#### [WORK TASK]
Write out all of the records, keeping each one exactly as written.

** Opening EXERCISE DATA block **

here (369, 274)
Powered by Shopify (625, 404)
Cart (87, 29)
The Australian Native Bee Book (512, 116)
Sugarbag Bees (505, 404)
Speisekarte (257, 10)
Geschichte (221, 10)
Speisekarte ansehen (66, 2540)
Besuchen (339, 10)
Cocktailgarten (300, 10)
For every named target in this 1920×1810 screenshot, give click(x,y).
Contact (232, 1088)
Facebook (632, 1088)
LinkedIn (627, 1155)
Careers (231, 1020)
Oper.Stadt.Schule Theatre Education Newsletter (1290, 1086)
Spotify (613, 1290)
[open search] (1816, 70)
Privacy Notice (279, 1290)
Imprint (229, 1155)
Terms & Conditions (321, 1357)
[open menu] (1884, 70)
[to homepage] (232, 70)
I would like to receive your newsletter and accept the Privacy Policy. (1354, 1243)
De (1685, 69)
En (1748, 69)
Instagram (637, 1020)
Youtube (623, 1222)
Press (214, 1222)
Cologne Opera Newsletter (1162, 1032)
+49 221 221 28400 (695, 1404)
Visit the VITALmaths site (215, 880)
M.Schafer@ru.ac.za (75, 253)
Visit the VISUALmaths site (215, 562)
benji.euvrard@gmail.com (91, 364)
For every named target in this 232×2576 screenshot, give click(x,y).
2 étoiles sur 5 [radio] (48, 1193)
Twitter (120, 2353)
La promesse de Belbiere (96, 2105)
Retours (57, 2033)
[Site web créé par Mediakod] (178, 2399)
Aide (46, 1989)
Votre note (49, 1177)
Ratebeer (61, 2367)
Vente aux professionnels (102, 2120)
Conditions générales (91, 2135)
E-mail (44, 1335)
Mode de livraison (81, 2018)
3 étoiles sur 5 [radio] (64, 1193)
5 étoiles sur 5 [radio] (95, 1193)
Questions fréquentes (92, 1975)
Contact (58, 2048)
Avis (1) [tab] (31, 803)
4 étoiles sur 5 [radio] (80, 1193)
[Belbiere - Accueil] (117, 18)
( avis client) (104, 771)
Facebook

** Closing EXERCISE DATA block **

#### [RESULT OF THE TASK]
here (369, 274)
Powered by Shopify (625, 404)
Cart (87, 29)
The Australian Native Bee Book (512, 116)
Sugarbag Bees (505, 404)
Speisekarte (257, 10)
Geschichte (221, 10)
Speisekarte ansehen (66, 2540)
Besuchen (339, 10)
Cocktailgarten (300, 10)
For every named target in this 1920×1810 screenshot, give click(x,y).
Contact (232, 1088)
Facebook (632, 1088)
LinkedIn (627, 1155)
Careers (231, 1020)
Oper.Stadt.Schule Theatre Education Newsletter (1290, 1086)
Spotify (613, 1290)
[open search] (1816, 70)
Privacy Notice (279, 1290)
Imprint (229, 1155)
Terms & Conditions (321, 1357)
[open menu] (1884, 70)
[to homepage] (232, 70)
I would like to receive your newsletter and accept the Privacy Policy. (1354, 1243)
De (1685, 69)
En (1748, 69)
Instagram (637, 1020)
Youtube (623, 1222)
Press (214, 1222)
Cologne Opera Newsletter (1162, 1032)
+49 221 221 28400 (695, 1404)
Visit the VITALmaths site (215, 880)
M.Schafer@ru.ac.za (75, 253)
Visit the VISUALmaths site (215, 562)
benji.euvrard@gmail.com (91, 364)
For every named target in this 232×2576 screenshot, give click(x,y).
2 étoiles sur 5 [radio] (48, 1193)
Twitter (120, 2353)
La promesse de Belbiere (96, 2105)
Retours (57, 2033)
[Site web créé par Mediakod] (178, 2399)
Aide (46, 1989)
Votre note (49, 1177)
Ratebeer (61, 2367)
Vente aux professionnels (102, 2120)
Conditions générales (91, 2135)
E-mail (44, 1335)
Mode de livraison (81, 2018)
3 étoiles sur 5 [radio] (64, 1193)
5 étoiles sur 5 [radio] (95, 1193)
Questions fréquentes (92, 1975)
Contact (58, 2048)
Avis (1) [tab] (31, 803)
4 étoiles sur 5 [radio] (80, 1193)
[Belbiere - Accueil] (117, 18)
( avis client) (104, 771)
Facebook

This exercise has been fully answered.